- Written exercise: Return each of the records below verbatim, line for line.

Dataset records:

## Start

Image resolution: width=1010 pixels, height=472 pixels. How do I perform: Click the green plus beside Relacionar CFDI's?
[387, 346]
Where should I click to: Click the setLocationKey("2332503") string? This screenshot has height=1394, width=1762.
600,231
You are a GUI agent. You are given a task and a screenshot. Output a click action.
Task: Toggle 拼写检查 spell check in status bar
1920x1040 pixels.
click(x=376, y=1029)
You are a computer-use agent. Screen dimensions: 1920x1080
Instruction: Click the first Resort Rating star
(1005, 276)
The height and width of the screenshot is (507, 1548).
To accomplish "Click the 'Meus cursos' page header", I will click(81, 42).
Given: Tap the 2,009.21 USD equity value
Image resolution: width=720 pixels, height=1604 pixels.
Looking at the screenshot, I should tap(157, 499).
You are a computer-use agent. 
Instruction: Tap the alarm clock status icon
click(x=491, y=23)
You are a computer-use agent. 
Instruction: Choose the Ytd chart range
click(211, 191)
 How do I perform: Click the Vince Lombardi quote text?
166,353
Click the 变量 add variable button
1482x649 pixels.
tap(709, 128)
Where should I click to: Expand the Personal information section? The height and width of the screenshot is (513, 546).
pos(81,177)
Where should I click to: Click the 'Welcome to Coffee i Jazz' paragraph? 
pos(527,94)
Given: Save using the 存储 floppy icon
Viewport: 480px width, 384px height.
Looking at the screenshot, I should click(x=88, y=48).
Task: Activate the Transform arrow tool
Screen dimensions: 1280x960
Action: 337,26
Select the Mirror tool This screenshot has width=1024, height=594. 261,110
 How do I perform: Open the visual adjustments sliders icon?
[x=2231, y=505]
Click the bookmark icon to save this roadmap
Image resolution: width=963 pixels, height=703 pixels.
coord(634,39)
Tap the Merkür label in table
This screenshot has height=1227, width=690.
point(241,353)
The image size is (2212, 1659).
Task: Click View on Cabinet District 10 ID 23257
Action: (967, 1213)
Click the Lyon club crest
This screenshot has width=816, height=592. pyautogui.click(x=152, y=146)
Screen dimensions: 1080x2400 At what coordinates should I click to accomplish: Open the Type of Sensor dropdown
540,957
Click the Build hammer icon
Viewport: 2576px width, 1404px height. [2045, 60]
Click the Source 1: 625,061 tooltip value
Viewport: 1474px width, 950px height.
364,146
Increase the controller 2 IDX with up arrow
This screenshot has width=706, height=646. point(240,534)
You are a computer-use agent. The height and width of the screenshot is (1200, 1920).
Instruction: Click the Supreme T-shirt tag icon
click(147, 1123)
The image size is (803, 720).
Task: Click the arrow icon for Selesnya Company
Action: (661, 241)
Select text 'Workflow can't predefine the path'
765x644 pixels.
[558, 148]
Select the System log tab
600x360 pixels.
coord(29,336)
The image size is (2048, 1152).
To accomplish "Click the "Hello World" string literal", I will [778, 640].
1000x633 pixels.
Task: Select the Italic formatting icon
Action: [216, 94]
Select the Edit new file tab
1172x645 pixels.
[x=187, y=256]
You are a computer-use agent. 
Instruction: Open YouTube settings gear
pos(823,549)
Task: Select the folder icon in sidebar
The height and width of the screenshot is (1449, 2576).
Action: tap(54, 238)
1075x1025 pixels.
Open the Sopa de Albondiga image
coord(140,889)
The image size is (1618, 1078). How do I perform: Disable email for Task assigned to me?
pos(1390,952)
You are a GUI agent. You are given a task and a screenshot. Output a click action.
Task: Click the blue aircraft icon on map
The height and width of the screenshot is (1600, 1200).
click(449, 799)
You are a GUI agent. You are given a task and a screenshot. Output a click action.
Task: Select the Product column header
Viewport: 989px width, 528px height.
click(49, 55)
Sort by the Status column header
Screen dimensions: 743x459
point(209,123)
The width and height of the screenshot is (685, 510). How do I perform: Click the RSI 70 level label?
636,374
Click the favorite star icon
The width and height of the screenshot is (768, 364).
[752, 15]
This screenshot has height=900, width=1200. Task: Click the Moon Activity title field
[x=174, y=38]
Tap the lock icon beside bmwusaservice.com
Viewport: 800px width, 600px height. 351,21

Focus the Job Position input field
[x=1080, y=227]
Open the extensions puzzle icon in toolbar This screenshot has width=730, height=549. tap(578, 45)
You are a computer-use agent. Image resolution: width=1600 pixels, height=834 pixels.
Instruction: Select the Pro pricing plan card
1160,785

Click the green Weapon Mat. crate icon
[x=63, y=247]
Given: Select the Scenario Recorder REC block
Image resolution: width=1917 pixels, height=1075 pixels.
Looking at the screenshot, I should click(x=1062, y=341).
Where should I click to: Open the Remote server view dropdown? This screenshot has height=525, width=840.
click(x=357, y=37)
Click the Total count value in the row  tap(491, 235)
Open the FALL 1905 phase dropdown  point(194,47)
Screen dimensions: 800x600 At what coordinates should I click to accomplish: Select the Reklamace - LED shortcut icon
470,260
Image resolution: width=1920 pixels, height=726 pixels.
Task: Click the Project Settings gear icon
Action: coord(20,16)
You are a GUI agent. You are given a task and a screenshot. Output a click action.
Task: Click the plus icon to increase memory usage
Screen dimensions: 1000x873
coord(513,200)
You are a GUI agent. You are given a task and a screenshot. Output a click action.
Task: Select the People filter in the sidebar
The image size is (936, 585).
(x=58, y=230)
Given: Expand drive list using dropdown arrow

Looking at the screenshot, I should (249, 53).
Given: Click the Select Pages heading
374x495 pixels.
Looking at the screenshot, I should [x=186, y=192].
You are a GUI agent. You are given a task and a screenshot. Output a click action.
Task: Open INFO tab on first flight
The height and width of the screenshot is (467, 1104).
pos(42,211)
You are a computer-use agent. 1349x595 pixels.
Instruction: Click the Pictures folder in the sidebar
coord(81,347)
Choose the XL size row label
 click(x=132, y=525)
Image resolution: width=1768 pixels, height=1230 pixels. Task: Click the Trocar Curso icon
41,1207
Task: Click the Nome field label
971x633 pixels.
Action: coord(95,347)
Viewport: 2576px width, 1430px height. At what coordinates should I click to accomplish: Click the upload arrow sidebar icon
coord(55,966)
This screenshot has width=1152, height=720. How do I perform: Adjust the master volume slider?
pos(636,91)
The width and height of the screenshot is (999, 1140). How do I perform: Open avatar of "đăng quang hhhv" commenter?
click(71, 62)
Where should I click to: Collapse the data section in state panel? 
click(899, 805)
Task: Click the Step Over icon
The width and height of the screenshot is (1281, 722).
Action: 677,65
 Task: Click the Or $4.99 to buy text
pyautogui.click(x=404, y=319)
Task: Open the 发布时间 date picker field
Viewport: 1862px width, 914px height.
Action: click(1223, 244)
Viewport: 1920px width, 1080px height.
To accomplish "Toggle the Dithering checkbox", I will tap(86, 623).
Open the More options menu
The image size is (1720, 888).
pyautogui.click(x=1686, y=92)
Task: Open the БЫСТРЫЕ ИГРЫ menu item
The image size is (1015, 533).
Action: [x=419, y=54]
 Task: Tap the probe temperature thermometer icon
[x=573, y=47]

## End

- Result for this task:
Image resolution: width=1010 pixels, height=472 pixels. How do I perform: Click the green plus beside Relacionar CFDI's?
[387, 346]
Where should I click to: Click the setLocationKey("2332503") string? This screenshot has height=1394, width=1762.
600,231
You are a GUI agent. You are given a task and a screenshot. Output a click action.
Task: Toggle 拼写检查 spell check in status bar
1920x1040 pixels.
click(x=376, y=1029)
You are a computer-use agent. Screen dimensions: 1920x1080
Instruction: Click the first Resort Rating star
(1005, 276)
The height and width of the screenshot is (507, 1548).
To accomplish "Click the 'Meus cursos' page header", I will click(81, 42).
Given: Tap the 2,009.21 USD equity value
Image resolution: width=720 pixels, height=1604 pixels.
Looking at the screenshot, I should tap(157, 499).
You are a computer-use agent. 
Instruction: Tap the alarm clock status icon
click(x=491, y=23)
You are a computer-use agent. 
Instruction: Choose the Ytd chart range
click(211, 191)
 How do I perform: Click the Vince Lombardi quote text?
166,353
Click the 变量 add variable button
1482x649 pixels.
tap(709, 128)
Where should I click to: Expand the Personal information section? The height and width of the screenshot is (513, 546).
pos(81,177)
Where should I click to: Click the 'Welcome to Coffee i Jazz' paragraph? 
pos(527,94)
Given: Save using the 存储 floppy icon
Viewport: 480px width, 384px height.
Looking at the screenshot, I should click(x=88, y=48).
Task: Activate the Transform arrow tool
Screen dimensions: 1280x960
Action: 337,26
Select the Mirror tool This screenshot has width=1024, height=594. 261,110
 How do I perform: Open the visual adjustments sliders icon?
[x=2231, y=505]
Click the bookmark icon to save this roadmap
Image resolution: width=963 pixels, height=703 pixels.
coord(634,39)
Tap the Merkür label in table
This screenshot has height=1227, width=690.
point(241,353)
The image size is (2212, 1659).
Task: Click View on Cabinet District 10 ID 23257
Action: (967, 1213)
Click the Lyon club crest
This screenshot has width=816, height=592. pyautogui.click(x=152, y=146)
Screen dimensions: 1080x2400 At what coordinates should I click to accomplish: Open the Type of Sensor dropdown
540,957
Click the Build hammer icon
Viewport: 2576px width, 1404px height. [2045, 60]
Click the Source 1: 625,061 tooltip value
Viewport: 1474px width, 950px height.
364,146
Increase the controller 2 IDX with up arrow
This screenshot has width=706, height=646. point(240,534)
You are a computer-use agent. The height and width of the screenshot is (1200, 1920).
Instruction: Click the Supreme T-shirt tag icon
click(147, 1123)
The image size is (803, 720).
Task: Click the arrow icon for Selesnya Company
Action: (661, 241)
Select text 'Workflow can't predefine the path'
765x644 pixels.
[558, 148]
Select the System log tab
600x360 pixels.
coord(29,336)
The image size is (2048, 1152).
To accomplish "Click the "Hello World" string literal", I will [778, 640].
1000x633 pixels.
Task: Select the Italic formatting icon
Action: [216, 94]
Select the Edit new file tab
1172x645 pixels.
[x=187, y=256]
You are a computer-use agent. 
Instruction: Open YouTube settings gear
pos(823,549)
Task: Select the folder icon in sidebar
The height and width of the screenshot is (1449, 2576).
Action: tap(54, 238)
1075x1025 pixels.
Open the Sopa de Albondiga image
coord(140,889)
The image size is (1618, 1078). How do I perform: Disable email for Task assigned to me?
pos(1390,952)
You are a GUI agent. You are given a task and a screenshot. Output a click action.
Task: Click the blue aircraft icon on map
The height and width of the screenshot is (1600, 1200).
click(449, 799)
You are a GUI agent. You are given a task and a screenshot. Output a click action.
Task: Select the Product column header
Viewport: 989px width, 528px height.
click(49, 55)
Sort by the Status column header
Screen dimensions: 743x459
point(209,123)
The width and height of the screenshot is (685, 510). How do I perform: Click the RSI 70 level label?
636,374
Click the favorite star icon
The width and height of the screenshot is (768, 364).
[752, 15]
This screenshot has height=900, width=1200. Task: Click the Moon Activity title field
[x=174, y=38]
Tap the lock icon beside bmwusaservice.com
Viewport: 800px width, 600px height. 351,21

Focus the Job Position input field
[x=1080, y=227]
Open the extensions puzzle icon in toolbar This screenshot has width=730, height=549. tap(578, 45)
You are a computer-use agent. Image resolution: width=1600 pixels, height=834 pixels.
Instruction: Select the Pro pricing plan card
1160,785

Click the green Weapon Mat. crate icon
[x=63, y=247]
Given: Select the Scenario Recorder REC block
Image resolution: width=1917 pixels, height=1075 pixels.
Looking at the screenshot, I should click(x=1062, y=341).
Where should I click to: Open the Remote server view dropdown? This screenshot has height=525, width=840.
click(x=357, y=37)
Click the Total count value in the row  tap(491, 235)
Open the FALL 1905 phase dropdown  point(194,47)
Screen dimensions: 800x600 At what coordinates should I click to accomplish: Select the Reklamace - LED shortcut icon
470,260
Image resolution: width=1920 pixels, height=726 pixels.
Task: Click the Project Settings gear icon
Action: coord(20,16)
You are a GUI agent. You are given a task and a screenshot. Output a click action.
Task: Click the plus icon to increase memory usage
Screen dimensions: 1000x873
coord(513,200)
You are a GUI agent. You are given a task and a screenshot. Output a click action.
Task: Select the People filter in the sidebar
The image size is (936, 585).
(x=58, y=230)
Given: Expand drive list using dropdown arrow

Looking at the screenshot, I should (249, 53).
Given: Click the Select Pages heading
374x495 pixels.
Looking at the screenshot, I should [x=186, y=192].
You are a GUI agent. You are given a task and a screenshot. Output a click action.
Task: Open INFO tab on first flight
The height and width of the screenshot is (467, 1104).
pos(42,211)
You are a computer-use agent. 1349x595 pixels.
Instruction: Click the Pictures folder in the sidebar
coord(81,347)
Choose the XL size row label
 click(x=132, y=525)
Image resolution: width=1768 pixels, height=1230 pixels. Task: Click the Trocar Curso icon
41,1207
Task: Click the Nome field label
971x633 pixels.
Action: coord(95,347)
Viewport: 2576px width, 1430px height. At what coordinates should I click to accomplish: Click the upload arrow sidebar icon
coord(55,966)
This screenshot has width=1152, height=720. How do I perform: Adjust the master volume slider?
pos(636,91)
The width and height of the screenshot is (999, 1140). How do I perform: Open avatar of "đăng quang hhhv" commenter?
click(71, 62)
Where should I click to: Collapse the data section in state panel? 
click(899, 805)
Task: Click the Step Over icon
The width and height of the screenshot is (1281, 722).
Action: 677,65
 Task: Click the Or $4.99 to buy text
pyautogui.click(x=404, y=319)
Task: Open the 发布时间 date picker field
Viewport: 1862px width, 914px height.
Action: click(1223, 244)
Viewport: 1920px width, 1080px height.
To accomplish "Toggle the Dithering checkbox", I will tap(86, 623).
Open the More options menu
The image size is (1720, 888).
pyautogui.click(x=1686, y=92)
Task: Open the БЫСТРЫЕ ИГРЫ menu item
The image size is (1015, 533).
Action: [x=419, y=54]
 Task: Tap the probe temperature thermometer icon
[x=573, y=47]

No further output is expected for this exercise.